There is a total of 216,892,266 rows in the map, indicating a compound extracted from a specific section of a specific patent document. The format of the file is quite simple: it contains compound information (SCHEMBL ID, SMILES, InChI Key, corpus frequency), patent information (patent ID and publication data), and finally location information, such as the field ID and frequency. The field ID indicates the specific section in the patent where the compound was extracted from (1:Description, 2:Claims, 3:Abstract, 4:Title, 5:Image, 6:MOL attachment). The frequency is the number of times the compound was found in a given section of a given patent. More information on the format of the file in the README file.

How many compounds and patents are there?

There are 187,958,584 unique patent-compound pairs, involving 14,076,090 unique compound IDs extracted from 3,585,233 EP, JP, WO and US patent documents - an average of ~52 compounds per patent. The patent coverage is from 1960 to 31-12-2014 inclusive.

Here's a breakdown of the patents in the map per year and patent authority:




Are these all the compounds and patents in SureChEMBL?

Technically, no - in practice, yes. We excluded chemically annotated patents that are not immediately relevant to life sciences, such as this one. For the filtering, we used a list of relevant IPCR and related patent classification codes. At the same time, we excluded too small, too large, too trivial compounds, along with non-organic and radical/fragment compounds.

Are these compounds genuinely claimed as novel in their respective patents?
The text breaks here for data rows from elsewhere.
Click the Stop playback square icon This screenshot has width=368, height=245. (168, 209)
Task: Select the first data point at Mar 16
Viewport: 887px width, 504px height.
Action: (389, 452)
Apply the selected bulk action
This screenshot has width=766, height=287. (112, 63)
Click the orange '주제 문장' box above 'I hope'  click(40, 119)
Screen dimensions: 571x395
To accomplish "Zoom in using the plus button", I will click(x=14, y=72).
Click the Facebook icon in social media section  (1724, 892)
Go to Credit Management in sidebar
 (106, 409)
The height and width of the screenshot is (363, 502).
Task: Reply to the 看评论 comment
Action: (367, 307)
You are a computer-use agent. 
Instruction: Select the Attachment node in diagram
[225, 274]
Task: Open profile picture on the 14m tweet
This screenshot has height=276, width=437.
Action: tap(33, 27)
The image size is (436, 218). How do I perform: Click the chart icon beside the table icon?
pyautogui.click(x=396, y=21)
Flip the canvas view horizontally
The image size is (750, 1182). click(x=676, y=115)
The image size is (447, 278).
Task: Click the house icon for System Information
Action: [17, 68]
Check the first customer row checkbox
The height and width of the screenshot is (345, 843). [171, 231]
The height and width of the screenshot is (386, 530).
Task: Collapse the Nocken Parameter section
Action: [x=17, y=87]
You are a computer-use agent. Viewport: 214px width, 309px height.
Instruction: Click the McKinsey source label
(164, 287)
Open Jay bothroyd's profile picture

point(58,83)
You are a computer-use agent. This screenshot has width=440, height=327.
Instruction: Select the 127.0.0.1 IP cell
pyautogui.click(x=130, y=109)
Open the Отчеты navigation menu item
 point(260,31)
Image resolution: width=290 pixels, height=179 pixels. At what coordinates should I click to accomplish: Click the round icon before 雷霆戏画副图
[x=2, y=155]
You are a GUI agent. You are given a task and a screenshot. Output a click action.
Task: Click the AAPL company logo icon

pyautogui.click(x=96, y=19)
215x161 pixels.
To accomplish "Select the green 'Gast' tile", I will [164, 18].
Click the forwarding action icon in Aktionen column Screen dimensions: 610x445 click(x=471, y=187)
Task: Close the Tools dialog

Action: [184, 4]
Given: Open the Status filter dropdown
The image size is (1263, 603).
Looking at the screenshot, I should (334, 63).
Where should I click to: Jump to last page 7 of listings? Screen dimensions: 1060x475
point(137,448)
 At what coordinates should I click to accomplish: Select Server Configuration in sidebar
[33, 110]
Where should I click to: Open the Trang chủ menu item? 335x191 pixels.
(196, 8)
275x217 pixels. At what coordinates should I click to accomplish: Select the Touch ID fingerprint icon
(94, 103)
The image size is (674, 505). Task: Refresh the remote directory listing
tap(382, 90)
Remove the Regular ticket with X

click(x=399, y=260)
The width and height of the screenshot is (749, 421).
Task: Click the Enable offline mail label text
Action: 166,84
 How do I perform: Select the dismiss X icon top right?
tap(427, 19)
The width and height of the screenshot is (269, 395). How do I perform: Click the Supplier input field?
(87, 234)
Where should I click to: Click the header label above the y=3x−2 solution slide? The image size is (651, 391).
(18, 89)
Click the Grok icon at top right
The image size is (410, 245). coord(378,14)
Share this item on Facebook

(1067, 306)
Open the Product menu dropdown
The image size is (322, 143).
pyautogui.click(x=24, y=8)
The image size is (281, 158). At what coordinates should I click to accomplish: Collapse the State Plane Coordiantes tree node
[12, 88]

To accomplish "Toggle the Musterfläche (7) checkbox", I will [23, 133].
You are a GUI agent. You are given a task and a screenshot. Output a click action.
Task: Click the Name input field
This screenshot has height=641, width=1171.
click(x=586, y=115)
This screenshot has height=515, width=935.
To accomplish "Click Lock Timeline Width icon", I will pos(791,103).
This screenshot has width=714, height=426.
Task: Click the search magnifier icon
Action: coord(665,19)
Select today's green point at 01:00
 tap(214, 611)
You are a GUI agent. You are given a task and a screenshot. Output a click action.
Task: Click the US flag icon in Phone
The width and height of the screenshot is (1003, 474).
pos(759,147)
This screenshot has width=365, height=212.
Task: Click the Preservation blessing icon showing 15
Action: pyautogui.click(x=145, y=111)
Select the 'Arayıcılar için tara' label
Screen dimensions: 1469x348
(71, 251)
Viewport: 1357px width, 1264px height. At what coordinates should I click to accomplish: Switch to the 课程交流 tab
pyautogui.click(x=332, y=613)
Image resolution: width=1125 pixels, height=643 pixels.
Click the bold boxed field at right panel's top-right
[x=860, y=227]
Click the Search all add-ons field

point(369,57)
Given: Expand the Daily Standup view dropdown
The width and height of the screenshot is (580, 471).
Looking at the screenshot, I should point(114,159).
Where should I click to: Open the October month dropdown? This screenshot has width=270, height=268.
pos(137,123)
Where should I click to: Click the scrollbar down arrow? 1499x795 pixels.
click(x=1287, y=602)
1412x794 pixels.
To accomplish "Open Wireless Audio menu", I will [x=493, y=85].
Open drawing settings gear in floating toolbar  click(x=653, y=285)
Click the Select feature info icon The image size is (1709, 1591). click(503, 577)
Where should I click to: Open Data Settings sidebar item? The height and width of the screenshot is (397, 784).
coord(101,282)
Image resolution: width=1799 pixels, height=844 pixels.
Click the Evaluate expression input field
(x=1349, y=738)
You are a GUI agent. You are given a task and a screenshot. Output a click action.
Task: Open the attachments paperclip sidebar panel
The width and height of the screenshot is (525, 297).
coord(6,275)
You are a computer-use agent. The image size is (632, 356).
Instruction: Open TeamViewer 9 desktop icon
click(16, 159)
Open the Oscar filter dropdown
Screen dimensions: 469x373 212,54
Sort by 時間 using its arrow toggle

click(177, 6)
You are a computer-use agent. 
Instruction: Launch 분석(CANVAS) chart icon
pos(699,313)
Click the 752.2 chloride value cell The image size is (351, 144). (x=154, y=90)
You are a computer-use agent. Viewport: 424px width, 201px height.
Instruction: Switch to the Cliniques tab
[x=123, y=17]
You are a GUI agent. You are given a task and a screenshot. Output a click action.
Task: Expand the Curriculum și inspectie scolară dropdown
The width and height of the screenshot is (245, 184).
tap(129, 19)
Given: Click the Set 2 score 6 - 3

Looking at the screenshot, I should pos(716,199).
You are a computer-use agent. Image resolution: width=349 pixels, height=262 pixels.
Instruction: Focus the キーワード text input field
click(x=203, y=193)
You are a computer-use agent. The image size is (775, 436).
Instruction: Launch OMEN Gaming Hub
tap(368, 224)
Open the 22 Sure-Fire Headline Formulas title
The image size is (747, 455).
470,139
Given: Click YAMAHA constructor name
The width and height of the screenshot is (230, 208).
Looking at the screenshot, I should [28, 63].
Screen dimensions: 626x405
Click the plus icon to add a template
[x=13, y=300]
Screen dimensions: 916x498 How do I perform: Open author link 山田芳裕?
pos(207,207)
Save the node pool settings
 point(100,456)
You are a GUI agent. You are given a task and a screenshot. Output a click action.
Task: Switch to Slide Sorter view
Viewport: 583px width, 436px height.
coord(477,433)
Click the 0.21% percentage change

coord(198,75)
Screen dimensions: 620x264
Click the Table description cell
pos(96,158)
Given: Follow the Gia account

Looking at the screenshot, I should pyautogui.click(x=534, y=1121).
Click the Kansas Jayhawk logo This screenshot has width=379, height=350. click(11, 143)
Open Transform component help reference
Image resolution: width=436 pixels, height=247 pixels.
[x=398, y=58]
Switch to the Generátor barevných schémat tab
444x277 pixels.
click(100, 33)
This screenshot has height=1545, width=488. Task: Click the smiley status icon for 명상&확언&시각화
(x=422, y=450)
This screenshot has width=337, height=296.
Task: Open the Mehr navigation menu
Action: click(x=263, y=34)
Automated methods to assess which are the important and relevant compounds in a pharmaceutical patent is a field of research and one of our future plans. For now, the map file include all extracted chemistry mentioned in all sections of a patent, subject to the filters listed in the previous section. A quick and effective trick to filter out trivial and/or uninformative compounds is to use the corpus frequency column and exclude everything with a value more than, say, 1000. Note that, in this way, you will also exclude drug compounds such as sildenafil, which are casually mentioned in a lot of patents. You could also look for compounds mentioned only in claims, description or images sections by filtering by the corresponding field ID.

What can I do with this?

Well, you can start by 'grepping' for one or more patent IDs or SCHEMBL IDs or InChI keys, followed by further filtering. Many of you will choose to normalise the flat file into 3 database tables (say compounds, documents and doc_to_compound) for centralised access and easy querying.

For example, to find the patents the drug palbociclib has been extracted from:

Any plans to update this map file?  

New patents and chemistry arrive and are stored to SureChEMBL every day. We are planning to release new versions and incremental updates of the map file every quarter, in sync with the update of the compound dump files.

I couldn’t find my compound / patent - this compound should not be there

Don’t forget this an automated, live, high-throughput text-mining effort against an inherently noisy corpus such as patents. We are constantly working on improving data quality. If you find anything strange, let us know.

Can I join more metadata, such as patent assignee and title?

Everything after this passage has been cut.